Крестьянство – класс, а точнее, сословие феодального общества. Поэтому переход крестьянства к капитализму выражается в ликвидации его как класса, в разделении на два класса, соответствующих капиталистическому способу производства, – сельскую буржуазию, фермеров, или, как у нас их называли, кулаков, и сельский пролетариат – батраков. Этот процесс расслоения крестьянства рассмотрен В. И. Лениным в работе «Развитие капитализма в России».
Казалось бы, подобное теоретическое построение не вполне верно. Действительно, расслоение крестьян – закономерный процесс для всех европейских стран. Но разорение крестьян в Западной Европе составляло одну из сторон первоначального накопления: разорившиеся крестьяне уходили в город, чтобы стать рабочими, они выталкивались из сферы сельского хозяйства.

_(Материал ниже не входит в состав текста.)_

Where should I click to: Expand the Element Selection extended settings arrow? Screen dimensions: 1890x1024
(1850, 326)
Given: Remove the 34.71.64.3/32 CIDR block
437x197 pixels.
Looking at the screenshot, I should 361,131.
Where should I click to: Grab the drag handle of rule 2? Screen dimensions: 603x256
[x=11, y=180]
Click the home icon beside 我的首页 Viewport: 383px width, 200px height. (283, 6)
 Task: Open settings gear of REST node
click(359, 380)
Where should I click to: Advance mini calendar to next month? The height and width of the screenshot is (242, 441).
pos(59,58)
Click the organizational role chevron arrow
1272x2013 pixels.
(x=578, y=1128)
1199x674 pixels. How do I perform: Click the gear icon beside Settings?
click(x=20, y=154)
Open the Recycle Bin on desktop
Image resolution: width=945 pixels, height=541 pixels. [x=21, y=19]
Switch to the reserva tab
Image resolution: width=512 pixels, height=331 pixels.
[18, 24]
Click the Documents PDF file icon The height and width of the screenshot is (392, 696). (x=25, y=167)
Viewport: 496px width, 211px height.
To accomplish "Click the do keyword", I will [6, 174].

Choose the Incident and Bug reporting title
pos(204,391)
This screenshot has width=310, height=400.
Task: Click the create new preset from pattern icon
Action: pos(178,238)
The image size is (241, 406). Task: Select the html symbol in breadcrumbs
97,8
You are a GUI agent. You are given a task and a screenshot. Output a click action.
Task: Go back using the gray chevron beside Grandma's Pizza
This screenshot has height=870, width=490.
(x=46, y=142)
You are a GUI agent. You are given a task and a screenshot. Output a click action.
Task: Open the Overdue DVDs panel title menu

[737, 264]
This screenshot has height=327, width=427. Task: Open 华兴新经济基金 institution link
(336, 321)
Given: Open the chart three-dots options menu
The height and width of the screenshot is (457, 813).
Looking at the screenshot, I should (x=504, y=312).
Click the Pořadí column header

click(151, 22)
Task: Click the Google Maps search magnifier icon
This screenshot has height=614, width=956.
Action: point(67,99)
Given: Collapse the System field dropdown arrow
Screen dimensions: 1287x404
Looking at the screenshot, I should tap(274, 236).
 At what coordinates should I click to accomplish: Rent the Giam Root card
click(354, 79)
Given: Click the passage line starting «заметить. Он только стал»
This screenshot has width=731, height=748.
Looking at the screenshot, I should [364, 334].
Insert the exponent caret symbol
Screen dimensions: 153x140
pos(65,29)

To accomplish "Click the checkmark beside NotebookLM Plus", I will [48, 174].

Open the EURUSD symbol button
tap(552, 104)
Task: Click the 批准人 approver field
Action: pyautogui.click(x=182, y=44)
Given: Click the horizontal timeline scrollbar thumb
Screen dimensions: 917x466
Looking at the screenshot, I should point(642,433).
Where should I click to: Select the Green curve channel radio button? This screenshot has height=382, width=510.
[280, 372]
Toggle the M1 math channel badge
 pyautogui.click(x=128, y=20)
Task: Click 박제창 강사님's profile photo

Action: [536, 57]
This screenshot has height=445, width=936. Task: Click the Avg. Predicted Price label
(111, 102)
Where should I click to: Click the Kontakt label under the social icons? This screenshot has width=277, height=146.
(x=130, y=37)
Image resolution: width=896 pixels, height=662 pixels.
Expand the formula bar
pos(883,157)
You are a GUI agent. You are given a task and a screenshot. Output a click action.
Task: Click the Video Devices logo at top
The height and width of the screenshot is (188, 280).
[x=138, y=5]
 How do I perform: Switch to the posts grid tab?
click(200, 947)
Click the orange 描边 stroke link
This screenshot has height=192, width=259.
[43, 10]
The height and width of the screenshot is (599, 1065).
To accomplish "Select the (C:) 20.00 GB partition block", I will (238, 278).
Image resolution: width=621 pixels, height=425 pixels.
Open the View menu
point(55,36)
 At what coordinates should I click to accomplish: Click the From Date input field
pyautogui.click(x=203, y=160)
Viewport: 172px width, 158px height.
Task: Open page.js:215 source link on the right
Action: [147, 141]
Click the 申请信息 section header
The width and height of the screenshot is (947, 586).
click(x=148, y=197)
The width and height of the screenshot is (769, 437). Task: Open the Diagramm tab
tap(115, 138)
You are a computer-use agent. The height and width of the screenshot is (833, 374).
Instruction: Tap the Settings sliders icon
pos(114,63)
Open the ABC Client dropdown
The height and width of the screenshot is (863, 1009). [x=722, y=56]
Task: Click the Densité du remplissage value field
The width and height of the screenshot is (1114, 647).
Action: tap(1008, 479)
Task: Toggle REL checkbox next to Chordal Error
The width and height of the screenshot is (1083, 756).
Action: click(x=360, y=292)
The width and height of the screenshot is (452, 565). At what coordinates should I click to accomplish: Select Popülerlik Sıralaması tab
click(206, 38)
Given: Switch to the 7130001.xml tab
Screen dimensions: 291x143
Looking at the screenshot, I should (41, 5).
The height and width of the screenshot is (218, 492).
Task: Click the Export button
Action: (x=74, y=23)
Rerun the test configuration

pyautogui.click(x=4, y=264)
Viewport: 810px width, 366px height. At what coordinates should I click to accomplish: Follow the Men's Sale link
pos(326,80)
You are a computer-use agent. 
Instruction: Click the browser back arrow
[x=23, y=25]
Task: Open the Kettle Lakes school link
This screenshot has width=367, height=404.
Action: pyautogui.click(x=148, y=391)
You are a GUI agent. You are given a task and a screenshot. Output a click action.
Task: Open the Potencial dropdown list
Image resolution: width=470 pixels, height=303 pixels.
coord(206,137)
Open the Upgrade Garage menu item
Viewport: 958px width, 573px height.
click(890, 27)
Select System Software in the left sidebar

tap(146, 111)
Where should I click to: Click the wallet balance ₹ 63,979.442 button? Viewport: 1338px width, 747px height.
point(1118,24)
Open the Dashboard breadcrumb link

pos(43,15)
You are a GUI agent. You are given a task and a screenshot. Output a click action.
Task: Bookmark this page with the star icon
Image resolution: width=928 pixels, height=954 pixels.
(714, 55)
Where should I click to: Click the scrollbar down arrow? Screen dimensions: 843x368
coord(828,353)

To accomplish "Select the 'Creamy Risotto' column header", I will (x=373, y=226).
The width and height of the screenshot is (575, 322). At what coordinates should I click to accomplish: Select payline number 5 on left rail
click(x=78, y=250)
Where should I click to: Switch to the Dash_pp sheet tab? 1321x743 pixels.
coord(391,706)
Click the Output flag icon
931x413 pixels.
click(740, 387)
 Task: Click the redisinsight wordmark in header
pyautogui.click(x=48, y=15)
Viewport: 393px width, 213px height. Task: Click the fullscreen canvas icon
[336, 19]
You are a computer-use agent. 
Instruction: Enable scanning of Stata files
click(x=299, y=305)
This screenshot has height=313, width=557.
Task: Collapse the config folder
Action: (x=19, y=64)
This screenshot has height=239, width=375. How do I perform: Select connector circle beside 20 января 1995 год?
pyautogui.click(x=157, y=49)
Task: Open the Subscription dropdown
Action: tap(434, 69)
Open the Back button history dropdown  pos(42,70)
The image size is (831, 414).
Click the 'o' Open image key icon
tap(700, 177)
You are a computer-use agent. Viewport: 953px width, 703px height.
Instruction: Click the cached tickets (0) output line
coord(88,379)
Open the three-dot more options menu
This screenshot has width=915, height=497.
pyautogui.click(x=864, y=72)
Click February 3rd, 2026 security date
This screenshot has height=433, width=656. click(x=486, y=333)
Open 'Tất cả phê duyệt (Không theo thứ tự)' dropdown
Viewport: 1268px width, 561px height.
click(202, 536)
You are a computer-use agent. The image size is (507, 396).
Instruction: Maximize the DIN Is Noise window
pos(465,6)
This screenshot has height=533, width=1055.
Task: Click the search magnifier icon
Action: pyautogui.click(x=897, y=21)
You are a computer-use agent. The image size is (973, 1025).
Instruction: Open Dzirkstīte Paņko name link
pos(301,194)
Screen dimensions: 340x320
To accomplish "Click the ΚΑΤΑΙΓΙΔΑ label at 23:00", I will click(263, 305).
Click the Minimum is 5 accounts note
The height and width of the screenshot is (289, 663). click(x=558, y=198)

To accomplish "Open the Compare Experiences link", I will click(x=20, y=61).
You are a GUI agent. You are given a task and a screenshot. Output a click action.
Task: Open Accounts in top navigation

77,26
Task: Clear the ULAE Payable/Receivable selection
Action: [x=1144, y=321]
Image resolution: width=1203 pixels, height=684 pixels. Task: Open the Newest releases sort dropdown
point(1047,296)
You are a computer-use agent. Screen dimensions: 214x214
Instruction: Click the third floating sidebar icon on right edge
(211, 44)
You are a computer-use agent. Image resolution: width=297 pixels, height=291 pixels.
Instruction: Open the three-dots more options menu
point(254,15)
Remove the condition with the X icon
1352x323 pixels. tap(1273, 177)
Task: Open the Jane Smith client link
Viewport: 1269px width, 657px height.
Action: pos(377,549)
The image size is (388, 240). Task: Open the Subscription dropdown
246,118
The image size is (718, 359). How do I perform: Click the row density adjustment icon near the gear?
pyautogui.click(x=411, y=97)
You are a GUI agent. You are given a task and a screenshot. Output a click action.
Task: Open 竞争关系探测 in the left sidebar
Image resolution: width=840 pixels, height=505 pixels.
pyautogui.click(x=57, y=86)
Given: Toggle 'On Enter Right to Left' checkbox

Но в России этот процесс тормозила сельская община («мир», «общество»), которая привязывала разорившегося крестьянина к земле, а также сословный строй, при котором даже разорившейся крестьянин считался крестьянином. Поэтому применительно к России ленинская теория в определенной степени соответствовала действительности, потому что все же часть разорившихся крестьян вопреки общинно-сословным препонам превращалась в промышленных рабочих.
Русский крестьянин никогда не имел земли в собственности, она принадлежала всей общине. Для обработки земля делилась между членами общины по принципу уравнительного землепользования, по числу душ мужского пола в семье. «Мир» бдительно следил, чтобы все имели одинаковые наделы не только по количеству, но и по качеству земли. Поэтому каждое поле делилось на полоски, и каждый крестьянин по жребию получал свою долю. К тому же в соответствии с трехпольной системой вся пашня делилась на три части: одна засевалась яровым хлебом, другая – озимым, третья оставалась под паром. Естественно, все были обязаны подчиняться этому традиционному севообороту. Агротехнический прогресс на надельной земле был невозможен. Община замораживала земледелие на примитивном традиционном уровне.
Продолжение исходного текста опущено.